The reason, he said, is that radio planning is essentially divided into two camps: media executives like Mr. Doyle who believe radio is an “underutilized medium, and skeptics who don’t believe the medium is as effective as TV or print media.

“It seems like either a category fully embraces it, like the wireless [telecommunications] category, or, on the other end of the spectrum, a category like packaged goods will dip its toe in the water from time to time, but doesn’t really know what to do with it,” Mr. Doyle said. “With radio, you’re either a member of the club or you’re not.”

He said Madison Avenue’s polarity is at odds with the sentiment of radio listeners, who regard the medium in very personal and relevant terms: “People literally define themselves by the station they listen to. You don’t find that with television, or even magazines.”
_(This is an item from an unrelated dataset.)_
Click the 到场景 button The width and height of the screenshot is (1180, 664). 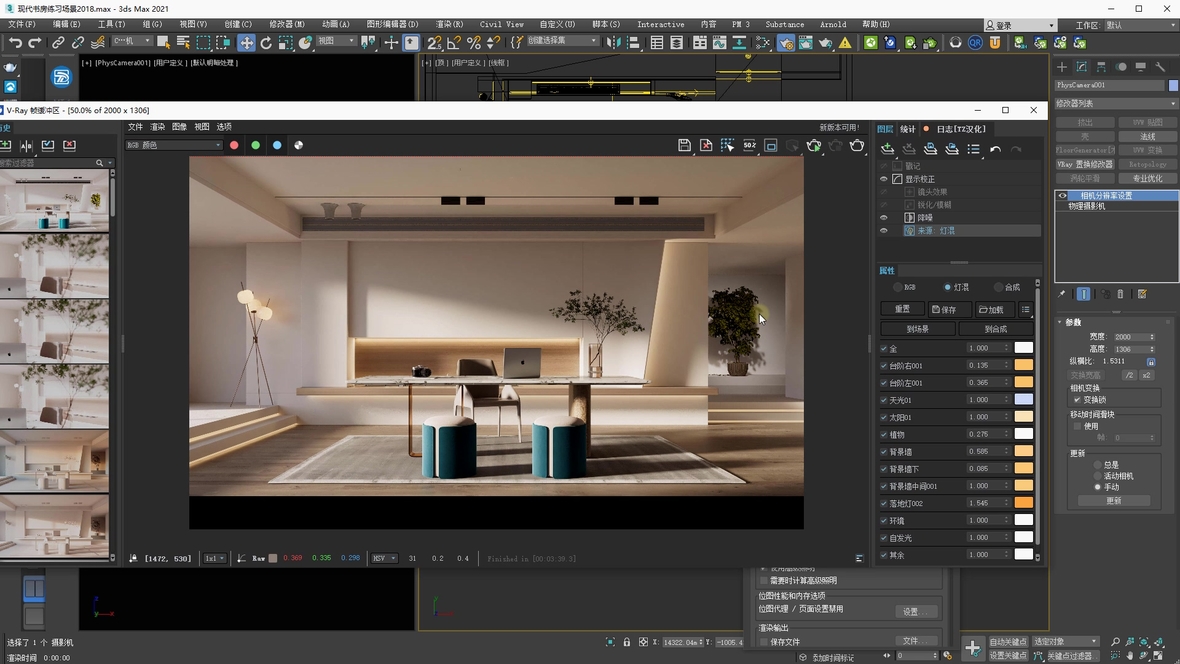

And while that is the heart of the radio industry’s latest message to Madison Avenue, the pitch is aimed just as much at brand managers and agency creative departments as it is directed at media planners.

There is little that is terribly new in the report for a media planner who has really studied the medium and understands the value of delivering the brand message via the “theater of the mind” and the ability of the creative to be framed within the “most personal image for each consumer,” said Tony Jarvis, former director of the Strategic Insights Group at MediaCom. Mr. Jarvis called radio a “me or my” medium, and said the personal relevance of the medium is well known to media planners, but that the message needs to get to advertisers and the creative departments of ad agencies.

Mediaedge:cia’s Mr. Doyle said the recent reorganization of Madison Avenue that has unbundled media and creative services makes that more of an issue than ever. He said media planners may understand the need for relevant creative executions, but if they’re not approved by clients or produced by creative departments, the medium will continue to be underutilized.

“In the world of specialized media companies, which are separate from the creative process, I’m afraid that not enough thought is given to the right message in the right medium at the right time,” he conceded. To some extent, Mr. Doyle said, media agencies are compensating for this disconnect by developing their own original consumer research and by creating new consumer planning specialists within the media department. But if they can’t convince advertisers and creative agencies to develop corresponding strategies, he said, the radio industry’s efforts may be for naught.